In an article of Shannon’s Code, entitled “Forms and Requisites of Indictments,” the following sections occur:

“Sec. 7084. An offense may be charged in an indictment in different forms, so as to meet the evidence in the case; and where it may have been committed by different means, the means may be alleged in the same count, in the alternative.
“Sec. 7085. On an indictment for a public offense admitting of different degrees, the defendant may be convicted of such offense, or any degree lower than that charged in form in such indictment.
“Sec. 7086. So, also, where the intent with which, the mode in, or the means by which, an act is done, are essential to the commission of the offense, and such offense may be committed with different intents, in different modes, or by different means, if the jury are satisfied that the act was committed with one of the intents, in one of the modes, or by either of the means charged, they shall convict, although un*27certain as to which of the intents charged existed, or in which mode, or by which of the means charged, snch act was committed.”

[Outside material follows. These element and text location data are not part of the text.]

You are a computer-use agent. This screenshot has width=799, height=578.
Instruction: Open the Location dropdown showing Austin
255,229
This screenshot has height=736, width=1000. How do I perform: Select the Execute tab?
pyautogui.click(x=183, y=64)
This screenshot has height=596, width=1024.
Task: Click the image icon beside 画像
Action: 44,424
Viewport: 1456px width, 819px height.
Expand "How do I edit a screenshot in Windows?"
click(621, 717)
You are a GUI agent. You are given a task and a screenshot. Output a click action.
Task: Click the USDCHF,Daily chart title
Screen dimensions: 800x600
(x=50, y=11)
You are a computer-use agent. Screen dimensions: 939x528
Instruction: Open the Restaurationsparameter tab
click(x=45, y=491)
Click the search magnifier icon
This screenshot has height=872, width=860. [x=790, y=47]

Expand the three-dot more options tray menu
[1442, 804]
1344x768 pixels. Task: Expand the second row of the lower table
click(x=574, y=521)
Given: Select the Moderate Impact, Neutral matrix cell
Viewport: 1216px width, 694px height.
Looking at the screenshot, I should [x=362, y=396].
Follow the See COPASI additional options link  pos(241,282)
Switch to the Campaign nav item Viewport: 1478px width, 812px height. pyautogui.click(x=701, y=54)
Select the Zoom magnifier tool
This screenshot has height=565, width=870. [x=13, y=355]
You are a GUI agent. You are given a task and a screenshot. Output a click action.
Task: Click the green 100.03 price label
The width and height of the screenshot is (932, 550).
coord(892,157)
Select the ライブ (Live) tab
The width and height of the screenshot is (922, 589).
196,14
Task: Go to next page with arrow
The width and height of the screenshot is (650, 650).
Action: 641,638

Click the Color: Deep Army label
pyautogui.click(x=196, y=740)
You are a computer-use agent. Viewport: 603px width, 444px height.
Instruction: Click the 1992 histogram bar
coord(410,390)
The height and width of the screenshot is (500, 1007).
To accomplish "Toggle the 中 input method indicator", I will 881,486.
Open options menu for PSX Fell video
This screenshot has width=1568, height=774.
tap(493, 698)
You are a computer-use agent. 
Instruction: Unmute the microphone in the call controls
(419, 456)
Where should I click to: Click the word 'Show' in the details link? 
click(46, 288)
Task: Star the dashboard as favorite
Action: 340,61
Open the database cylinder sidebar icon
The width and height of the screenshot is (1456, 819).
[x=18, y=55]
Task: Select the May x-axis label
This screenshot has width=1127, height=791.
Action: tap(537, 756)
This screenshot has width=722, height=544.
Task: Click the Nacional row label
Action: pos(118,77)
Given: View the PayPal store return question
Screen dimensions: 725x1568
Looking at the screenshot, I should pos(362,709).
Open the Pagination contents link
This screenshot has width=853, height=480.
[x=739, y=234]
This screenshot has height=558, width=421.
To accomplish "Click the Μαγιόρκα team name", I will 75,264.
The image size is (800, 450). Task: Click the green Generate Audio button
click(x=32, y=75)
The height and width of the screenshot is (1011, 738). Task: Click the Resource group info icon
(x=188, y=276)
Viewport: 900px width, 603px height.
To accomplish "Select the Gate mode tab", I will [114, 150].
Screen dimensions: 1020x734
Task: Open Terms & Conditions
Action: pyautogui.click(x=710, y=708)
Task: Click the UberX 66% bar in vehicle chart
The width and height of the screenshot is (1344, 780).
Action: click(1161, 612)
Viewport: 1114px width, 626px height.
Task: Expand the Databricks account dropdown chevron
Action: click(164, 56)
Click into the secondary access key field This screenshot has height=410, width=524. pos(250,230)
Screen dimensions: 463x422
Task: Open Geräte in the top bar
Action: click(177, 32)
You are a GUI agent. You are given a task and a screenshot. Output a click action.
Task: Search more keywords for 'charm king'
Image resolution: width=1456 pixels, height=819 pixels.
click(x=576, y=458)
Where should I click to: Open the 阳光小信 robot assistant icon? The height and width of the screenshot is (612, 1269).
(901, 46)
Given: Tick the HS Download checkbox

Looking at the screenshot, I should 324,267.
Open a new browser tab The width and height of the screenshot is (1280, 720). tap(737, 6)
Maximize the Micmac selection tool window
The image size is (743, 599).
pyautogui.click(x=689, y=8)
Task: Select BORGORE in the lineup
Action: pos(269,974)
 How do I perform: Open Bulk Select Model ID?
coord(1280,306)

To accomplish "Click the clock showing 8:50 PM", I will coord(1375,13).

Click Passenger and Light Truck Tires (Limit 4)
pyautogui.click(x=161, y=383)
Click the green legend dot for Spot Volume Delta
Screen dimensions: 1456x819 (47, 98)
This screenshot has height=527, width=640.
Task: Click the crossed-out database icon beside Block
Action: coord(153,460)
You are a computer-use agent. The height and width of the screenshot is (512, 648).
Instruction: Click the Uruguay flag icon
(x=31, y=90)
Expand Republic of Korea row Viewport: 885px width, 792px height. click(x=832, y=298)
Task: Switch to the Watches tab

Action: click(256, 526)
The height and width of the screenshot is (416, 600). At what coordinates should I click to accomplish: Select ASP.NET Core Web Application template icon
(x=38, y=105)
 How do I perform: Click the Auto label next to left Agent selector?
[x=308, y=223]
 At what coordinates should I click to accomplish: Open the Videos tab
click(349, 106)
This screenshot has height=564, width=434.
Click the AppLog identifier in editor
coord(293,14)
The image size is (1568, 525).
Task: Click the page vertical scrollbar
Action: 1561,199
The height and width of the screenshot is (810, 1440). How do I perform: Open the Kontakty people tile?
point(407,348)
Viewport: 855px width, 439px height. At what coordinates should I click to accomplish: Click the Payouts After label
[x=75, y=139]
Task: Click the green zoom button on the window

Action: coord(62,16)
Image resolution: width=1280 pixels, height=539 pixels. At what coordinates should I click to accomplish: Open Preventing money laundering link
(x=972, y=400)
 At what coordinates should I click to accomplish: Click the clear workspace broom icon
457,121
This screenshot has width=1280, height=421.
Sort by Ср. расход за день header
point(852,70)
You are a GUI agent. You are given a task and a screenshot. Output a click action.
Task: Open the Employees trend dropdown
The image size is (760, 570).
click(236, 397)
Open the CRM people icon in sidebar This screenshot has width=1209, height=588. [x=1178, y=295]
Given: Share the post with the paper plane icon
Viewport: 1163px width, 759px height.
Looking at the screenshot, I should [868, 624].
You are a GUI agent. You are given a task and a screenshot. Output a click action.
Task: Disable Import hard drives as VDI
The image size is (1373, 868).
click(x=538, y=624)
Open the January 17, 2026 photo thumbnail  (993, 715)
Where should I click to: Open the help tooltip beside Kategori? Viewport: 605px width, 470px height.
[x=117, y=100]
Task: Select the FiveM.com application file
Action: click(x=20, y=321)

Section 7086 shows that, where an act may be done with several intents, the proof of the act and of either intent will be sufficient to sustain the indictment; thus treating the offenses indicated by the act as combined with the several intents as one, instead of several; and, taking the caption of the article into consideration, authorizes the draftsman of the indictment to do the same, and justifies, the putting of the act charged, with all of its intents, in the conjunctive form, in one count.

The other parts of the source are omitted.